Required work — Render the lines below as a Markdown table with two columns, No. and Line, numbering each row and omitting any blank lines.
* * *
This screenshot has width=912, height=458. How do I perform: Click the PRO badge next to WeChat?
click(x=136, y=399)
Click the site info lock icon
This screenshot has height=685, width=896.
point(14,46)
* * *
Full output —
| No. | Line |
|---|---|
| 1 | This screenshot has width=912, height=458. How do I perform: Click the PRO badge next to WeChat? |
| 2 | click(x=136, y=399) |
| 3 | Click the site info lock icon |
| 4 | This screenshot has height=685, width=896. |
| 5 | point(14,46) |